BRAFV600 variant allele frequency predicts outcome in metastatic melanoma patients treated with BRAF and MEK inhibitors.

Abstract

The prognostic impact of variant allele frequency (VAF) on clinical outcome in BRAFV600 mutated metastatic melanoma patients (MMPs) receiving BRAF (BRAFi) and MEK inhibitors (MEKi) is unclear. A cohort of MMPs receiving first line BRAFi and MEKi was identified by inspecting dedicated databases of 3 Italian Melanoma Intergroup centers. VAF was determined by next generation sequencing in pre-treatment baseline tissue samples. Correlation between VAF and BRAF copy number variation (CNV) was analysed in an ancillary study by using a training and a validation cohort of melanoma tissue samples and cell lines. Overall, 107 MMPs were included in the study.
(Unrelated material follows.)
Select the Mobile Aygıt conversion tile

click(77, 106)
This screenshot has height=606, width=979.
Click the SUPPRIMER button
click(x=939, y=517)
The VAF cutoff determined by ROC curve was 41.3%. At multivariate analysis, progression free survival (PFS) was significantly shorter in patients with M1c/M1d [HR 2.25 (95% CI 1.41-3.6, p<0.01)], in those with VAF >41.3% [(HR 1.62 (95% CI 1.04-2.54, p<0.05)], and in those with ECOG PS ≥1 [(HR 1.82 (95% CI 1.15-2.88, p<0.05)]. Overall survival (OS) was significantly shorter in patients with M1c/M1d [(HR 2.01 (95% CI 1.25-3.25, p<0.01)]. Furthermore, OS was shorter in patients with VAF >41.3% (HR 1.46 (95% CI 0.93-2.29, p=0.06), and in patients with ECOG PS ≥1 [(HR 1.52 (95% CI 0.94-2.87, p=0.14)]. BRAF gene amplification was found in 11% and 7% of samples in the training and validation cohort, respectively. High VAF is an independent poor prognostic factor in MMP receiving BRAFi and MEKi. High VAF and BRAF amplification coexist in 7-11% of patients.